» REQUIRED TASK A
Write out the passage about the documentary "Addicted To Fame" word for word.

— START OF SOURCE EXTRACT —

Her absence places a stress on the production no one can accommodate, and budget and schedule over-runs are only accepted given the excessive media coverage of the film, a first in Giancola’s career. Breathless entertainment news reports thrill to the exploits of “Illegal Aliens,” a film that few will actually pay to see. But the production is soon hit with the passing of Smith’s adult son. It creates a cynical schism among those involved in the production — all are crestfallen that Smith’s child has passed on. But the media coverage goes into overdrive, and suddenly, “Illegal Aliens” earns a mention in almost every story about Smith’s mourning. In an age right before Twitter, Google hits provide the film with the currency producers need to suggest a possible theatrical run.
Giancola cobbled this film together with all the behind-the-scenes material on “Illegal Aliens” he could find, but what’s interesting is the context it’s been given through his ambivalent voiceover. While he will not speak ill of the dead, respectfully mourning Smith’s passing as a co-worker and not as a pretend friend, he’s clearly torn over how this has affected his career. An epilogue mentions in text that Giancola now sells cars, but one could tell by the tone of his voiceover in “Addicted To Fame” that “Illegal Aliens” would be his final film. The picture is a failure, linked forever to Smith’s eventual passing as a morbid tchotchke, a movie no one wanted to see in the first place given ghoulish resonance. Time has given him perspective, though given his initial exuberance for the project was clearly not enough to shield him from the tragedy of Smith’s life.

— END OF SOURCE EXTRACT —
— START OF RECORDS FOR PROCESSING —

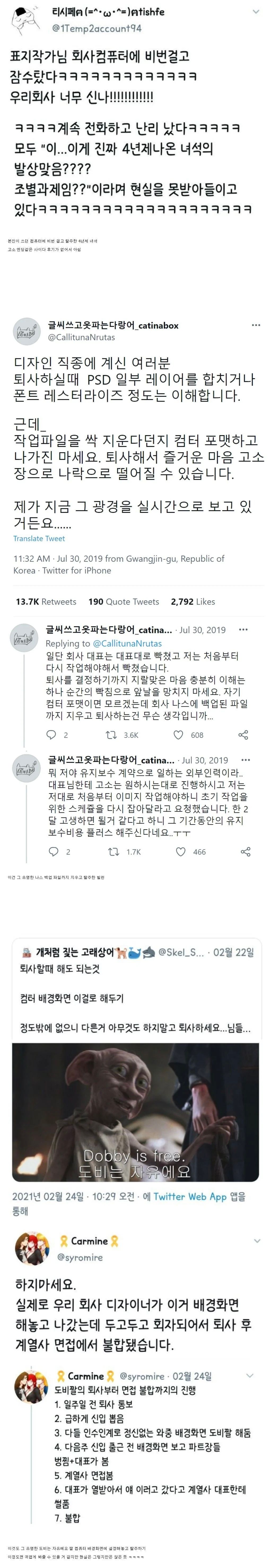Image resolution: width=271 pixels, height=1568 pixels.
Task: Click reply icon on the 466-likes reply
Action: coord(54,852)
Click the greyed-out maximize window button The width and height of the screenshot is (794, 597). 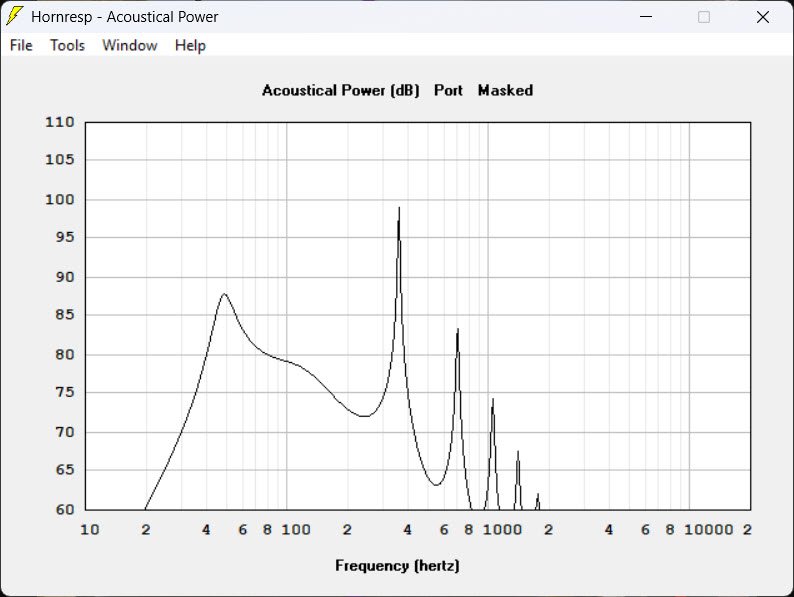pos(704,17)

— END OF RECORDS FOR PROCESSING —
— START OF RECORDS FOR PROCESSING —

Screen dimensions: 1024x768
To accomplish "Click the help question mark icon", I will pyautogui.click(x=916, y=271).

— END OF RECORDS FOR PROCESSING —
— START OF RECORDS FOR PROCESSING —

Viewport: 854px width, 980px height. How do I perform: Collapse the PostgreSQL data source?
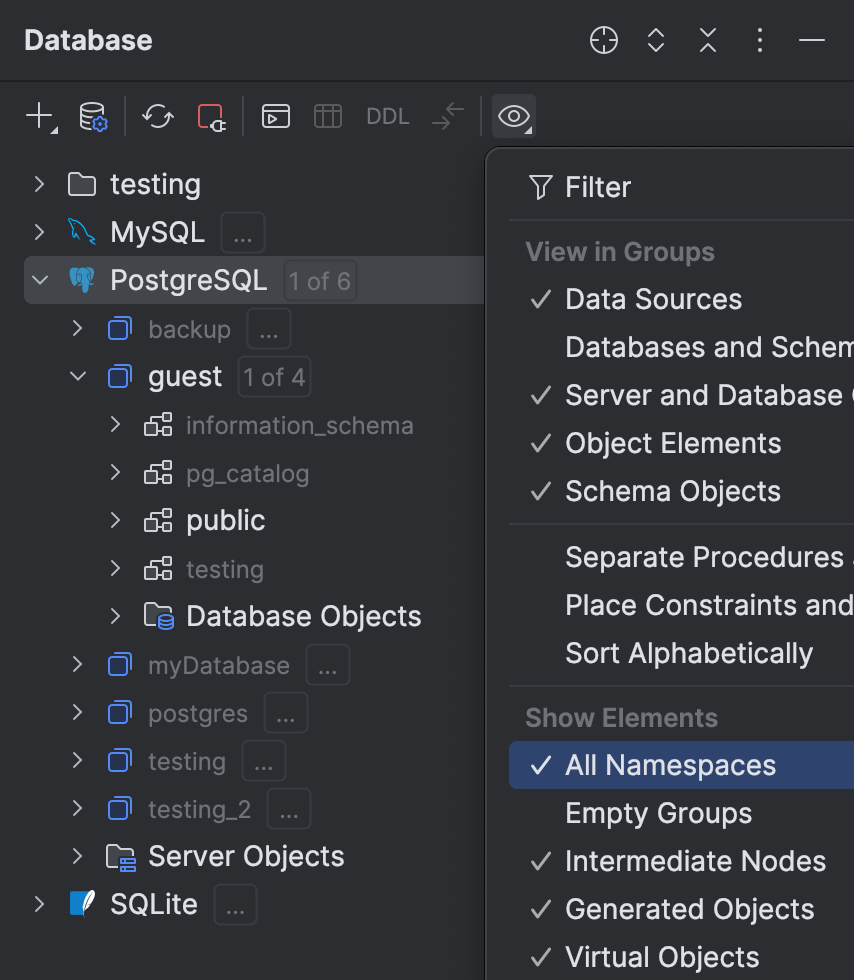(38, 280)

— END OF RECORDS FOR PROCESSING —

» REQUIRED TASK B
In the entries, rename "help" to "support" in the part that opens with the line containing "Screen dimensions: 1024x768" and closes with the line containing "will pyautogui.click(x=916, y=271).". Give back only those lines, with everything else left as it is.

» EXPECTED ANSWER A
Her absence places a stress on the production no one can accommodate, and budget and schedule over-runs are only accepted given the excessive media coverage of the film, a first in Giancola’s career. Breathless entertainment news reports thrill to the exploits of “Illegal Aliens,” a film that few will actually pay to see. But the production is soon hit with the passing of Smith’s adult son. It creates a cynical schism among those involved in the production — all are crestfallen that Smith’s child has passed on. But the media coverage goes into overdrive, and suddenly, “Illegal Aliens” earns a mention in almost every story about Smith’s mourning. In an age right before Twitter, Google hits provide the film with the currency producers need to suggest a possible theatrical run.
Giancola cobbled this film together with all the behind-the-scenes material on “Illegal Aliens” he could find, but what’s interesting is the context it’s been given through his ambivalent voiceover. While he will not speak ill of the dead, respectfully mourning Smith’s passing as a co-worker and not as a pretend friend, he’s clearly torn over how this has affected his career. An epilogue mentions in text that Giancola now sells cars, but one could tell by the tone of his voiceover in “Addicted To Fame” that “Illegal Aliens” would be his final film. The picture is a failure, linked forever to Smith’s eventual passing as a morbid tchotchke, a movie no one wanted to see in the first place given ghoulish resonance. Time has given him perspective, though given his initial exuberance for the project was clearly not enough to shield him from the tragedy of Smith’s life.

» EXPECTED ANSWER B
Screen dimensions: 1024x768
To accomplish "Click the support question mark icon", I will pyautogui.click(x=916, y=271).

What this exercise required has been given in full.